L’articolo 111 del TUB specifica quali sono le categorie che possono ottenere questi microprestiti. Si tratta di:

  • persone fisiche, associazioni e società (di persone, srls o cooperative) che vogliono avviare un’attività di lavoro autonomo o una microimpresa;
  • persone fisiche in condizione di vulnerabilità economica e sociale.

I requisiti per l'accesso

Quali requisiti devo possedere per poter chiedere Microcredito?
I requisiti per accedere sono i seguenti:

  • Soggettivi: possono accedervi solamente coloro che hanno organizzato o vogliono organizzare la propria attività come ditta individuale (inclusi anche i professionisti), società di persone o cooperativa o società a responsabilità limitata semplificata.
  • Oggettivi: non si deve operare sul mercato da più di 5 anni e l’azienda deve rispettare dei parametri dimensionali che implicano ricavi inferiori ai € 200.000 e un livello di indebitamento non superiore ai € 100.000.

Qual è l’ammontare massimo che posso richiedere e nel caso debba restituirlo, quanto tempo ho?
Il finanziamento non può avere un importo superiore a € 35.000 e un periodo di restituzione non superiore a 7 anni. (Quindi sia ben chiaro non è un finanziamento a fondo perduto).
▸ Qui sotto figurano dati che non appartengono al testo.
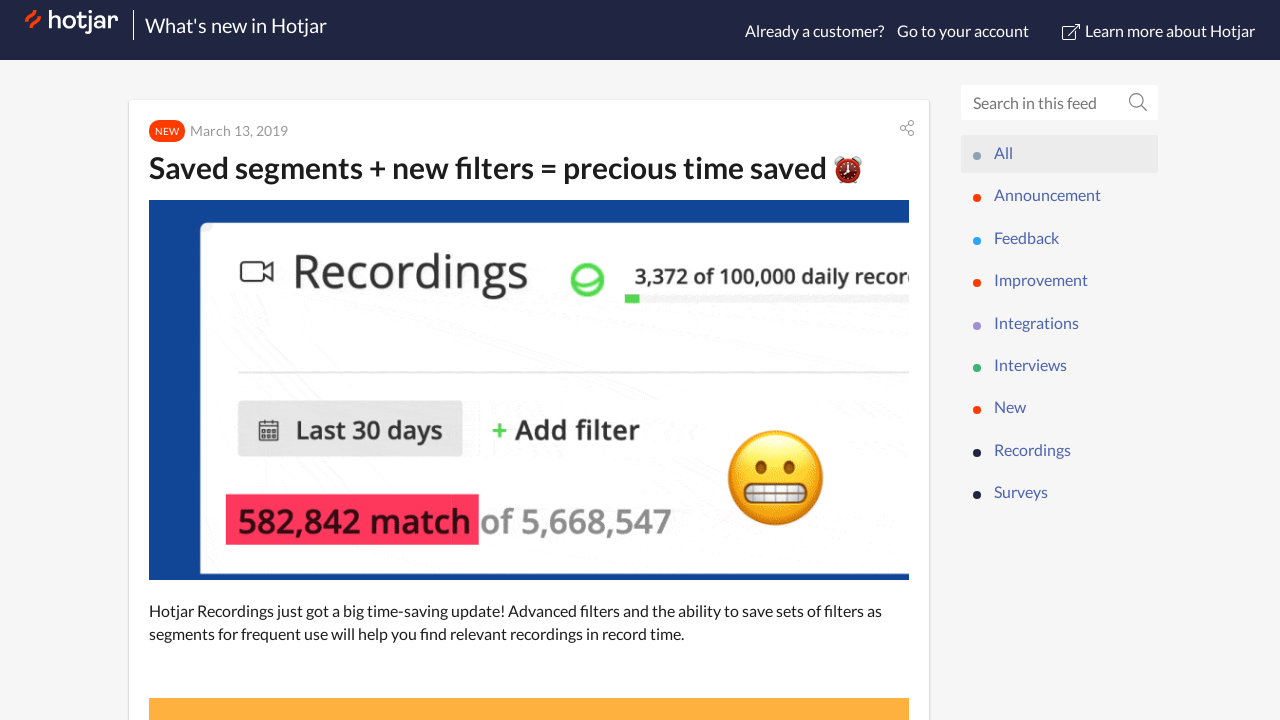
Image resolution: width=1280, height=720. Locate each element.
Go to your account (963, 30)
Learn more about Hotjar (1158, 30)
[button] (907, 128)
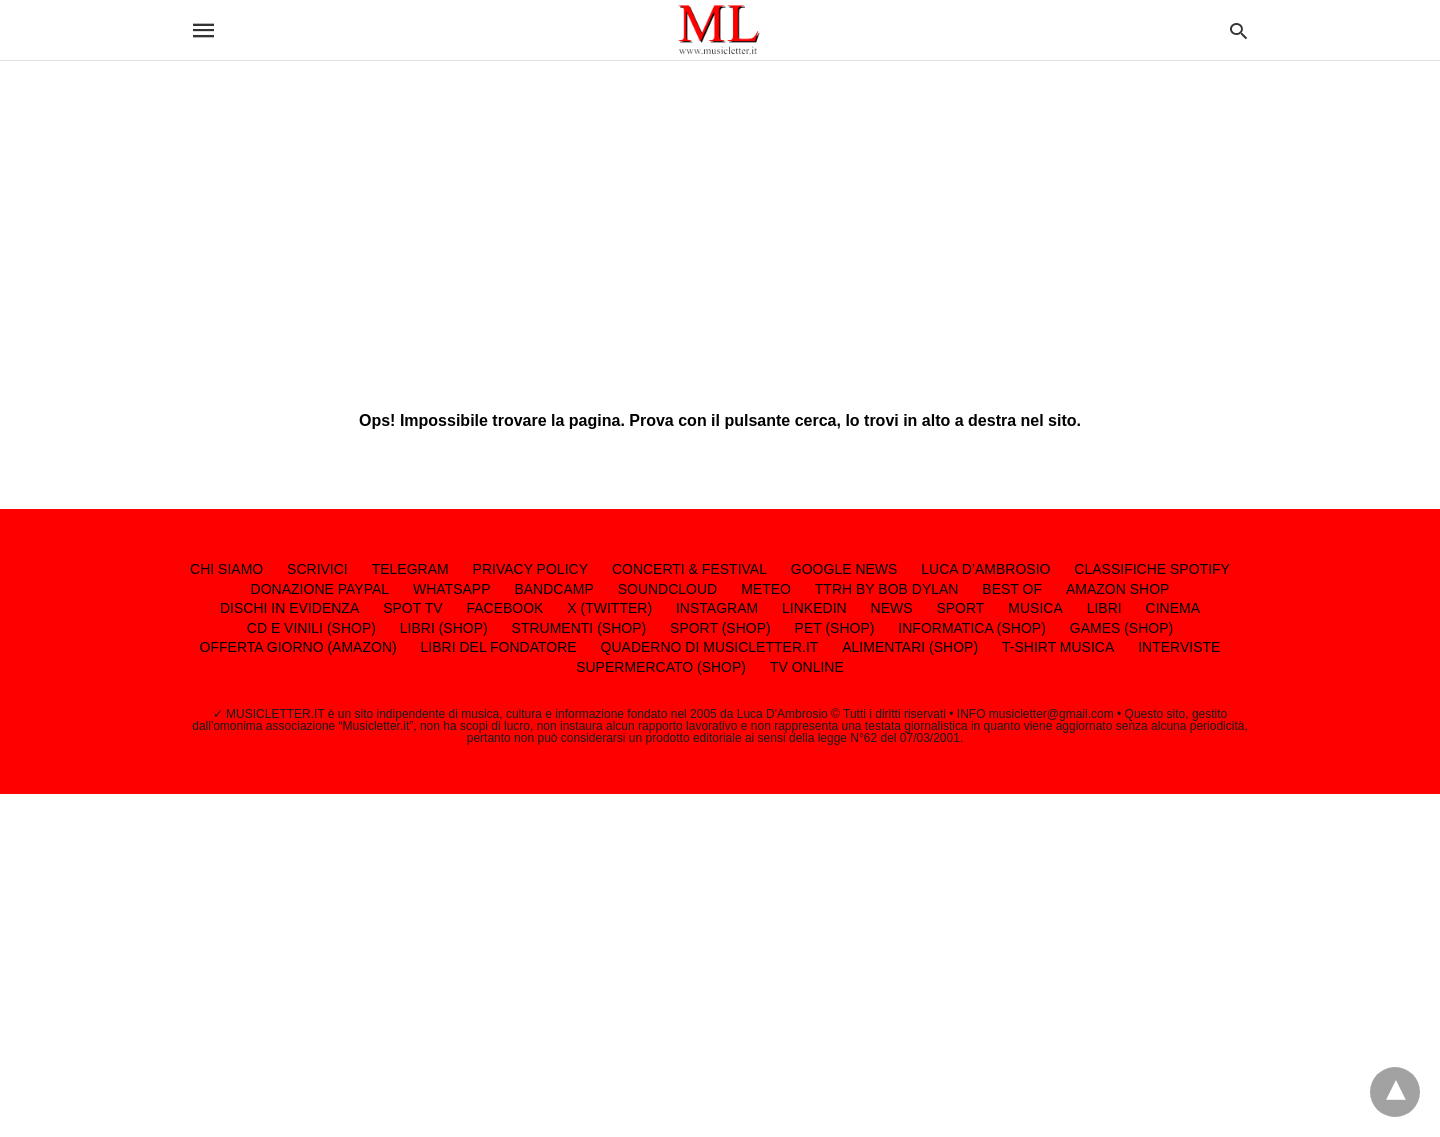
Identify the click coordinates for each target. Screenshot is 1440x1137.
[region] (720, 220)
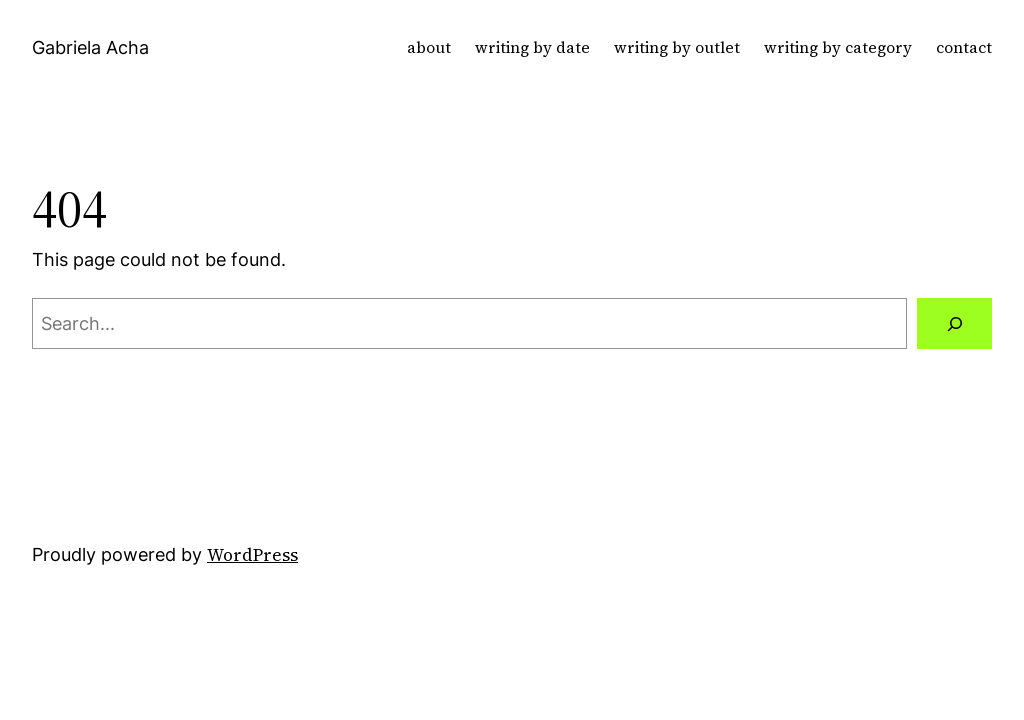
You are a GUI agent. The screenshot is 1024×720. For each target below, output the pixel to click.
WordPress (252, 555)
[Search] (954, 323)
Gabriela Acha (90, 47)
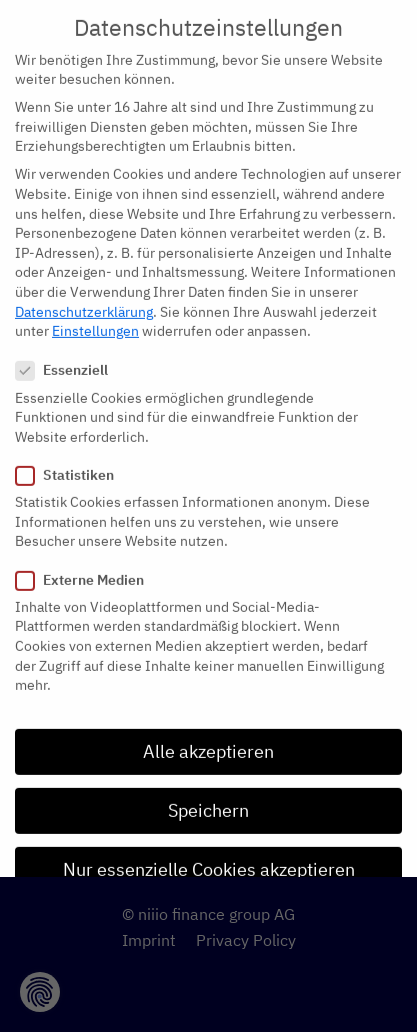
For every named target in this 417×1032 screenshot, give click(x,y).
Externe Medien (86, 562)
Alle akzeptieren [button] (208, 733)
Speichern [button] (208, 792)
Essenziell (68, 353)
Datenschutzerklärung (84, 294)
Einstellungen (95, 313)
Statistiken (71, 457)
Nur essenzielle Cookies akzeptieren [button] (209, 851)
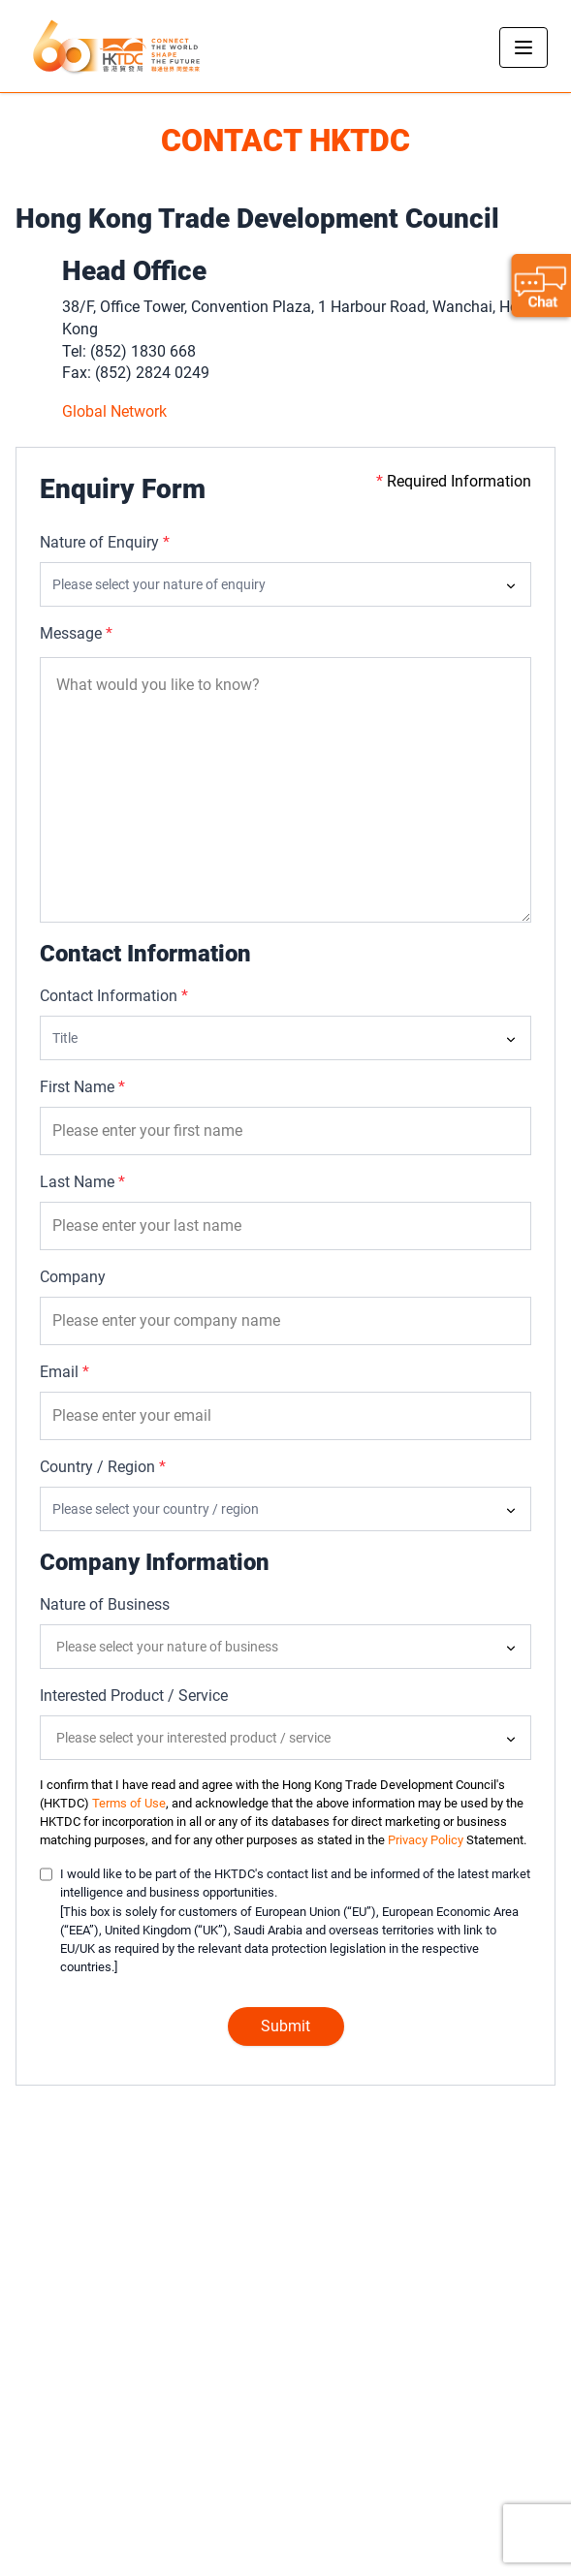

Oltre a rispettare questi requisiti serve altro?

Sì!  Serve un tutor

Oltre a una bella idea imprenditoriale, tanta voglia di sporcarsi le mani e di fare sacrifici, serve qualcuno che vi accompagni e vi supporti sia in questa fase che durante il percorso di vita aziendale

“la legge sul microcredito è stata fatta per i “non bancabili” per farli diventare “bancabili”

Non capisco chi si ostina a portare i “non bancabili” in Banca. Il Microcredito lo devono fare Gli OPERATORI DI MICROCREDITO”.